Posted by Richard Rawlinson

Doubt: a short, meaning-packed, medieval, Anglo-French word (origin douter) which I doubt many foreigners could pronounce if only seen in written form. Adapted as a verb, noun, adjective and adverb (to doubt, a doubt/doubter, doubtable, doubtably) it, of course, means to be uncertain, consider questionable, hesitate to believe.

None of us being omniscient, we all have doubts about a lot of things from life choices (relationships, jobs, homes) to metaphysical ideas. ‘Life can only be understood backwards, but it must be lived forwards,’ said Soren Kierkegaard.

And if physical reality is unpredictable and error-prone, then existential meaning is unknowable. Faith—another short, meaning-rich word—is belief that doesn’t rest on material evidence. Even Richard Dawkins concedes, as a scientist, that he’s effectively agnostic as he cannot logically prove beyond doubt that atheism is true.

Philosophers have divided us into physicalists and dualists. The former claim we’re just a body, with the brain being the sophisticated organ that makes us a ‘person’ capable of complex thought, emotion and action. If we’re shot in the heart, our brain dies—we continue to be a body but cease to be a person. Just as a smile is created by muscle reflexes moving our lips to reveal our teeth, a mind, which gives us our unique persona, is an abstract term to describe the brain function’s cause and effect.

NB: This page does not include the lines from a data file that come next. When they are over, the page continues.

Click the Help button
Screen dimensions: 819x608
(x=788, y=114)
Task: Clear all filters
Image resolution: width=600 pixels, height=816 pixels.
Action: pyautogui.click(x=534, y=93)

Dualism is an older school of thought that’s been developed in various forms by philosophers from Plato and Descartes to the Bhuddist teacher Dharmakirti. Putting aside the separate yin-and-yang, good-and-evil deliberations, dualism, in simple terms, separates mind from matter. It gives birth to an immaterial soul which, like a smile, mind, persona or self, is distinct from the body, although somehow interacting with the brain.

Though increasingly unfashionable among secular academics, modern agnostic and religious thinkers continue to argue that the gap between objective and subjective experience cannot be bridged by reductionism because consciousness is autonomous of physical properties. Philosopher Frank Jackson talks of a non-corporeal form of reality, and claims that functions of the mind/soul are so internal they cannot be observed by science. In comparison, we can know about a bat’s echolocation facility but we can’t know how the bat experiences it because it’s not a physical fact but a conscious one.

We can only have unscholarly hunches about whether or not we have souls, and indeed the nature of our souls. A shaman might believe he has a ‘free-soul’ that can undertake spiritual journeys. Others see the difference between soul and mind as mere semantics, and doubt a ‘soul’ has life beyond the body, let alone eternal life with its Creator/Saviour.

‘It is so hard to believe because it is so hard to obey,’ said Kierkegaard. He also said: ‘If I am capable of grasping God objectively, I do not believe, but precisely because I cannot do this I must believe’.

Religion as man-made psychological crutch for weak mortals, say the Freudians. And while we’re at it, why does this so-called God not make his loving presence evident in this world full of misery? But if, like God, our souls are not tangible things, surely it’s down to us to recognise we do not live by bread alone in order to develop an attitude capable of providing bread for all.

20 Comments

  1. Charles

    Materialism, in a functional if not an absolute sense is, of course, nearly as old as our first philosophical statement of dualism in Plato, having been developed by his pupil Aristotle who said (in effect) that while a candle is not the same thing as wax, it makes no more sense to say that you can have a ‘person’ without a body than it does to say that you can have a candle without wax.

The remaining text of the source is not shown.